Rushing into a salvage operation, however, could be a disaster. The ship is holding more than 1,000 U.S. tons of fuel oil, and more than 70,000 U.S. tons of coal. Patrick Quirk, the maritime safety manager for Queensland (the province of Australia where this happened) says that two tons of overflow fuel has already leaked out, but the rest, so far, has been saved. “The oil is being held from the breach tank by a hydrostatic plug of water,” Mr Quirk said. That `plug’ was caused by the pressure of the ocean water outside preventing the oil and water escaping from the ship’s engine room [Brisbane Times]. Quirk is worried that refloating the ship too soon could kill that pressure plug and cause a much more vigorous oil leak, or worse, cause the ship to break up.
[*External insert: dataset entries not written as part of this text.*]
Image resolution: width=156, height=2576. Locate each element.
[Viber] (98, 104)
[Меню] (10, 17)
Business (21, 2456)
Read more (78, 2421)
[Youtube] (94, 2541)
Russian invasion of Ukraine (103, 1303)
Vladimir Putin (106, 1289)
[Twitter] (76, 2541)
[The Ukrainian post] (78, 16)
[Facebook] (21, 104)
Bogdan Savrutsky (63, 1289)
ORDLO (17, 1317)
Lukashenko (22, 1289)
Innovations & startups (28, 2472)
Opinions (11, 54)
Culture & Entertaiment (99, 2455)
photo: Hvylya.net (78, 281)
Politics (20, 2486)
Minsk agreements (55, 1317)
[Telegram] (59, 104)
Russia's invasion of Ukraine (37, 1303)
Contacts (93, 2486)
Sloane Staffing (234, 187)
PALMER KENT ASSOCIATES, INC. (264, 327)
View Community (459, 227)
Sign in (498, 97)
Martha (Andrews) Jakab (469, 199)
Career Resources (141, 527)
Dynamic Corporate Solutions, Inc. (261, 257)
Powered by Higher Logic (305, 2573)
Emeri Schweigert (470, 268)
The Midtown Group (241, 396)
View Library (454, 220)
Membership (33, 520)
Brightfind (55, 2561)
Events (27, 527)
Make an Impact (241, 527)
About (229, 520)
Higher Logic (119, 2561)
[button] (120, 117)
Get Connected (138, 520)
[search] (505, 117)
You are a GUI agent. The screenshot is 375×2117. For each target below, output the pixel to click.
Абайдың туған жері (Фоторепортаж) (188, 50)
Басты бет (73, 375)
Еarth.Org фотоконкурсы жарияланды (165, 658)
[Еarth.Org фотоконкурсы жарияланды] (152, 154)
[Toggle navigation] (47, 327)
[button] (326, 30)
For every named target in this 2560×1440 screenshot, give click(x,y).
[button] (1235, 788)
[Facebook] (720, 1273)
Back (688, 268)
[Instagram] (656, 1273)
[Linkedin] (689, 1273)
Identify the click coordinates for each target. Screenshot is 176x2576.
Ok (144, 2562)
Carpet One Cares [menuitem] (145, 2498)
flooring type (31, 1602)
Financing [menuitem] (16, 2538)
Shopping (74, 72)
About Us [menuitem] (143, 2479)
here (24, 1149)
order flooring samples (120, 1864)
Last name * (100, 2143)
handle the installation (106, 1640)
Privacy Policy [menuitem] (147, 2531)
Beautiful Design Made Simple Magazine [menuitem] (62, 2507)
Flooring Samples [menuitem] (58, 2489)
Shipping experts like Basil M. Karatzas say it was not unusual that the 755-foot Shen Neng 1 would be carrying so much bunker fuel. A ship of that size and design would burn about 35 tons of fuel a day, he said, and would require at least two weeks to travel from eastern Australia to China [The New York Times]. Also, because China imports so much material, ships must be prepared for long waits to unload when they reach port.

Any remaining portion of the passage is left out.